• [Instructions for the task] Copy the lines of the records from the one containing "Where should I click to: Click" through the end of the records, leaving out the pictures.

[Pointing records for screenshots and pages]
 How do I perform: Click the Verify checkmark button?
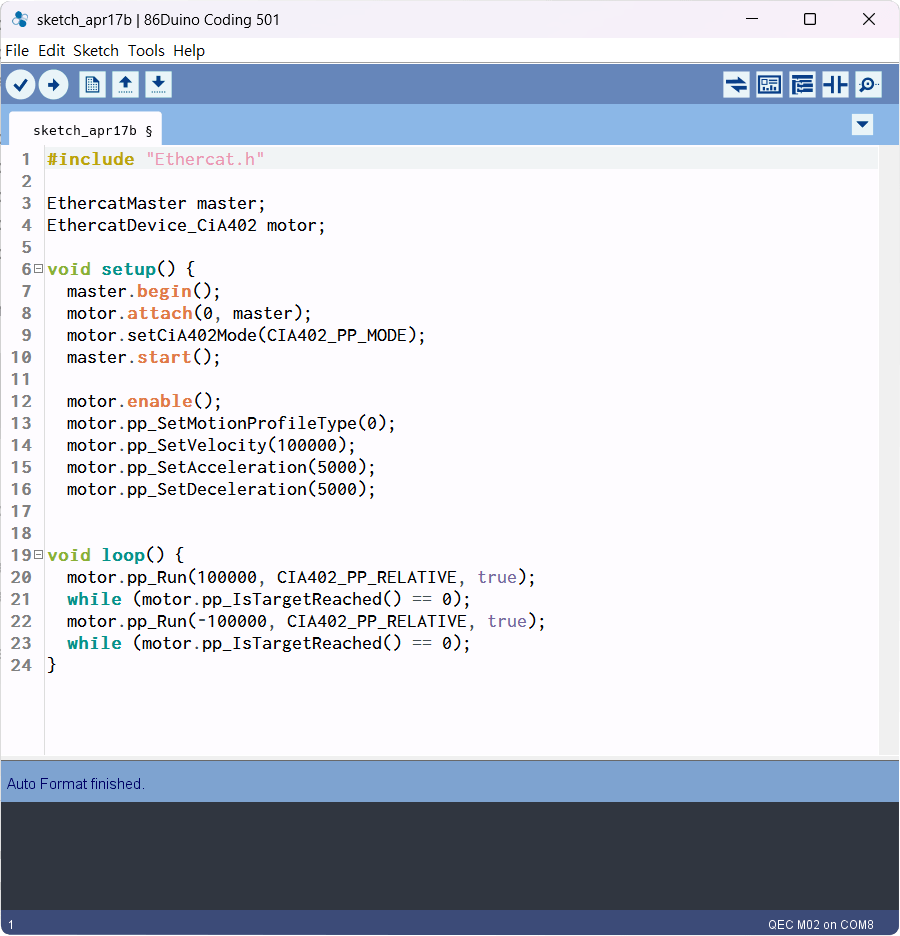(x=20, y=85)
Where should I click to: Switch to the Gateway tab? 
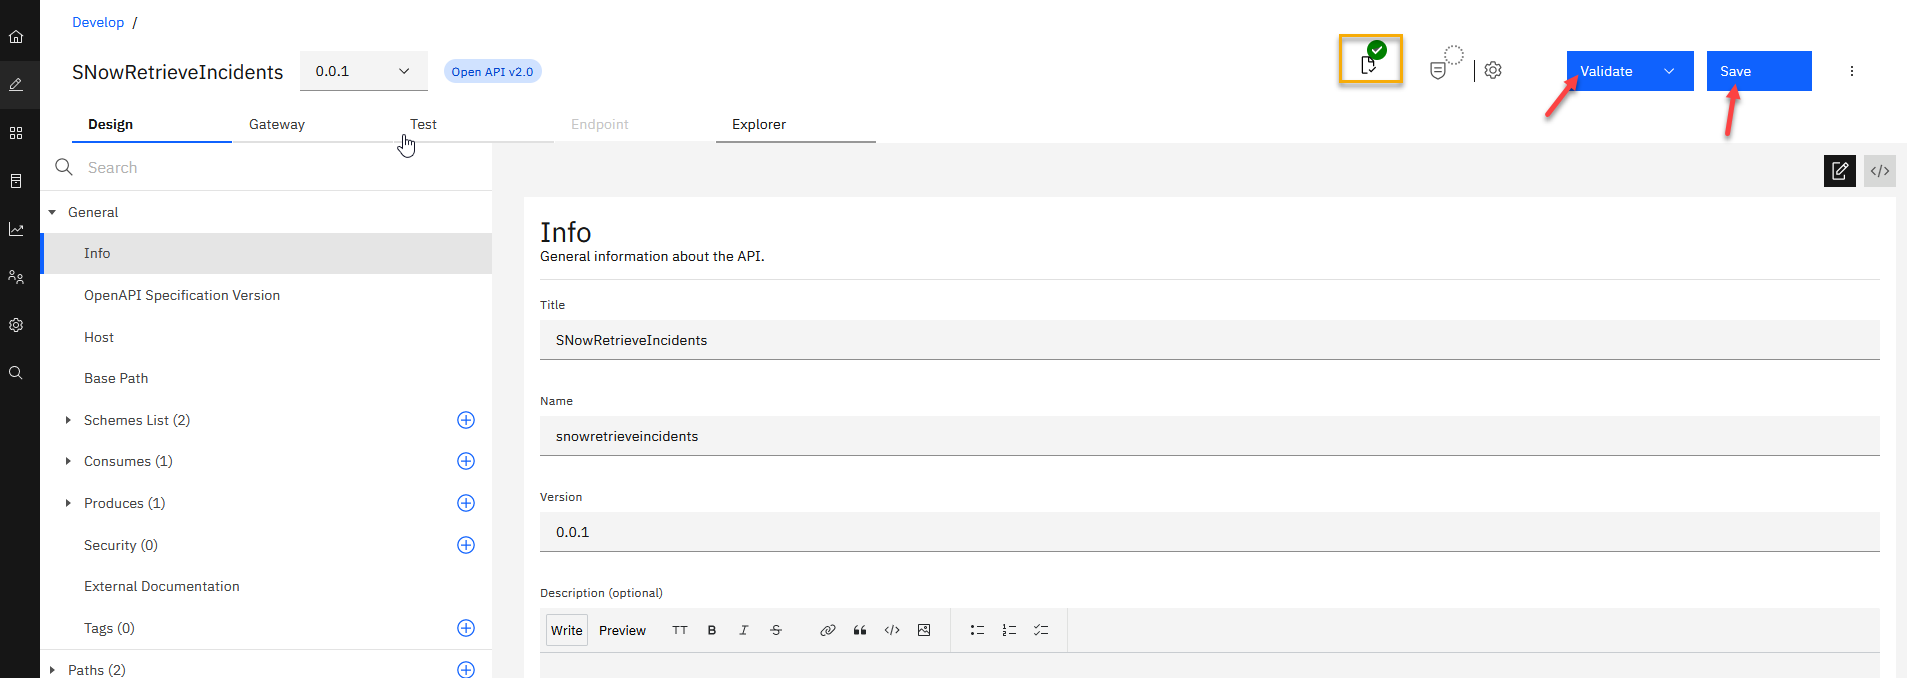[277, 124]
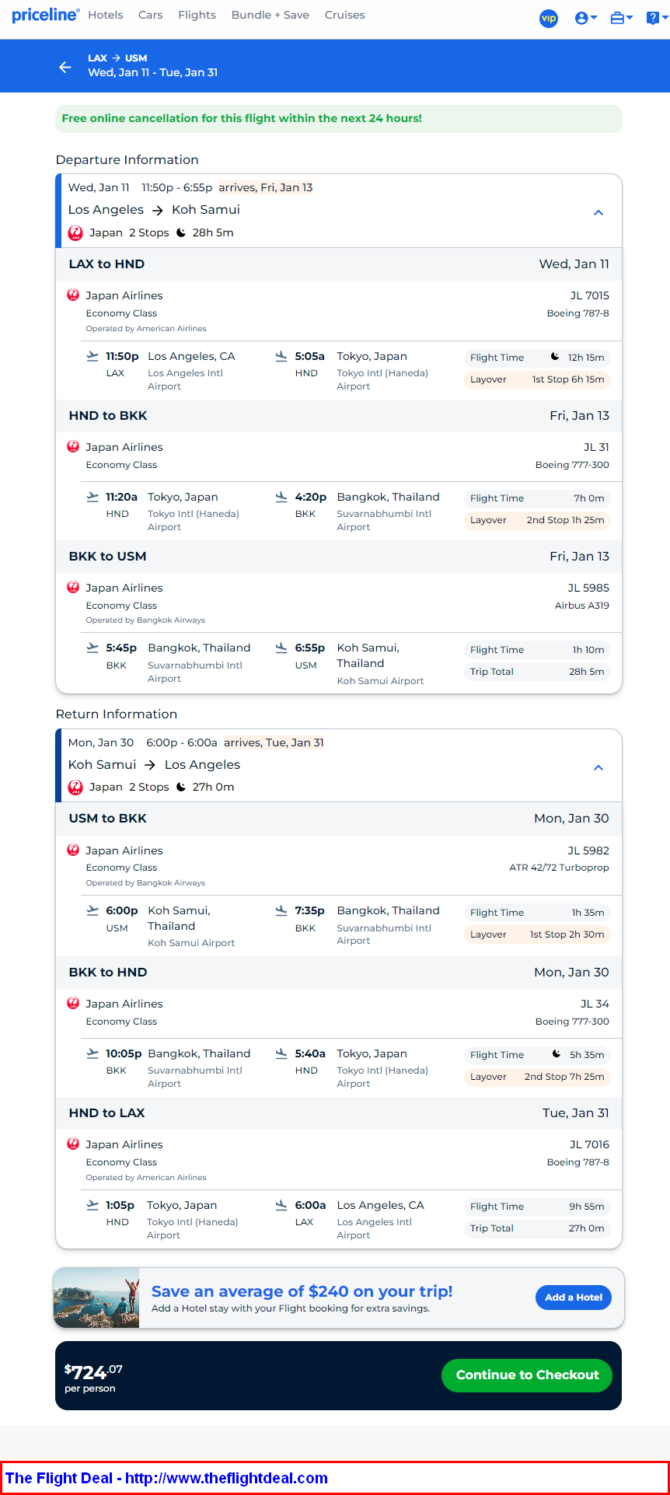
Task: Click the plane landing icon beside 6:00a
Action: coord(282,1205)
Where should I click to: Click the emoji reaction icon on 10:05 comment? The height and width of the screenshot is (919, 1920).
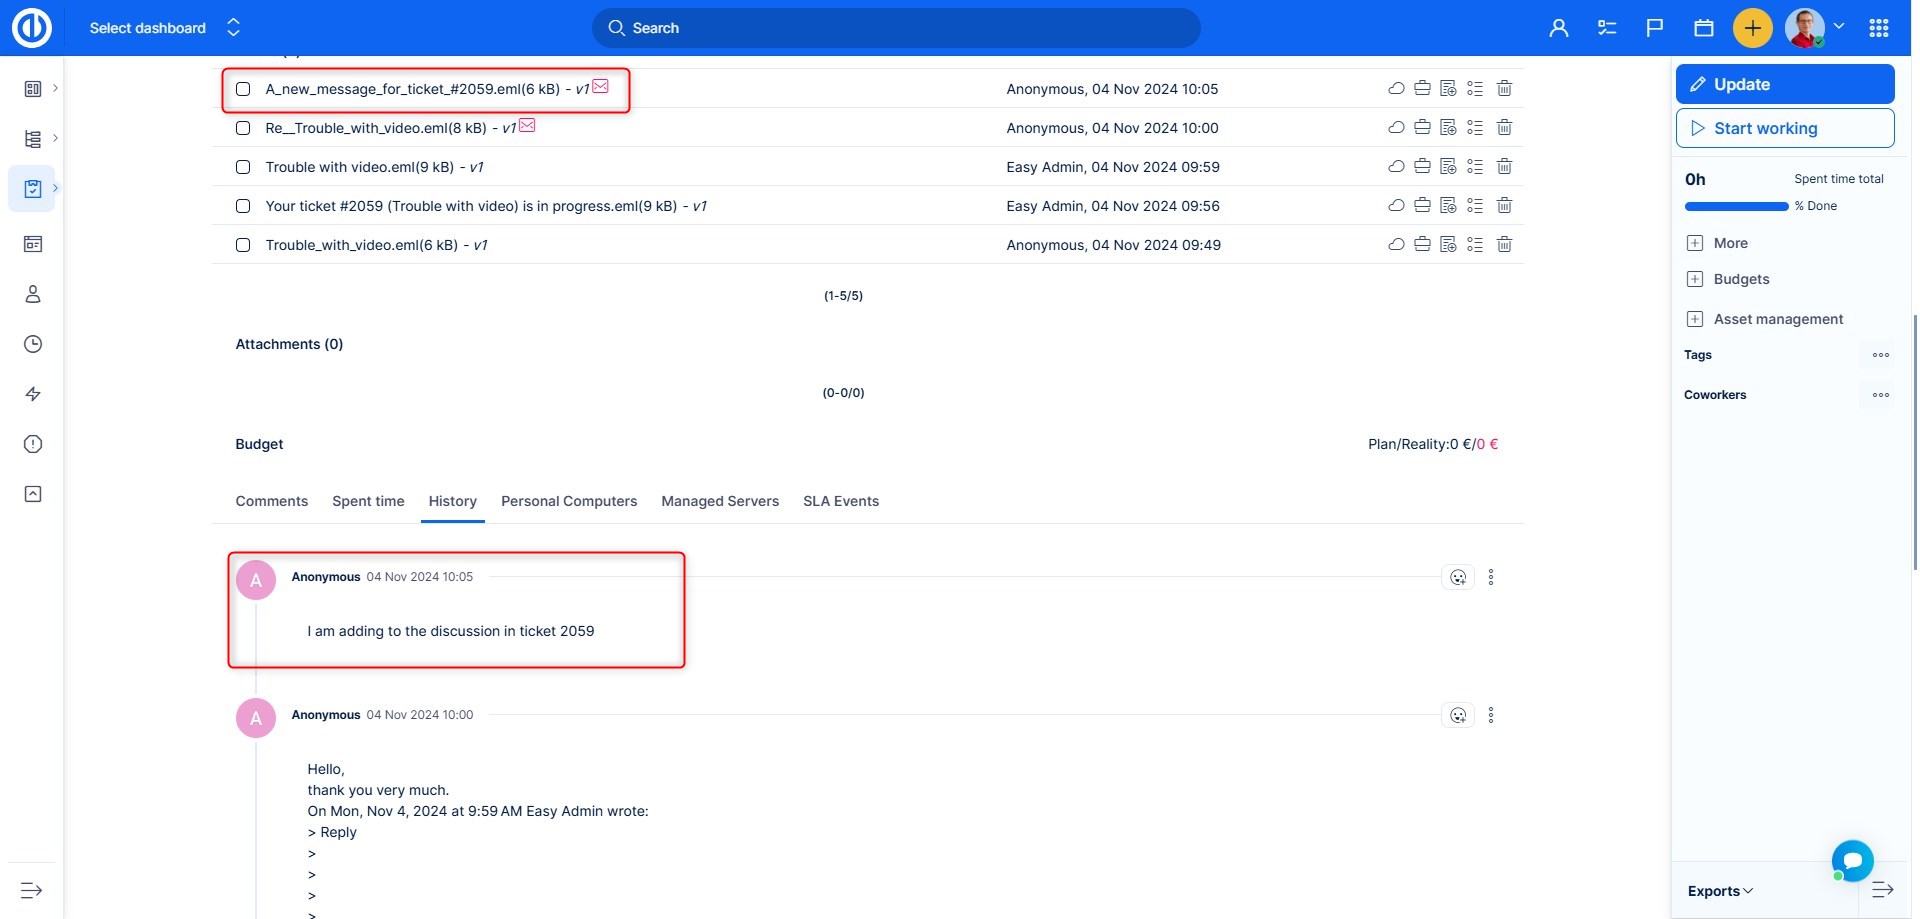1458,577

• [Written solution]
Where should I click to: Click the emoji reaction icon on 10:05 comment? The height and width of the screenshot is (919, 1920).
1458,577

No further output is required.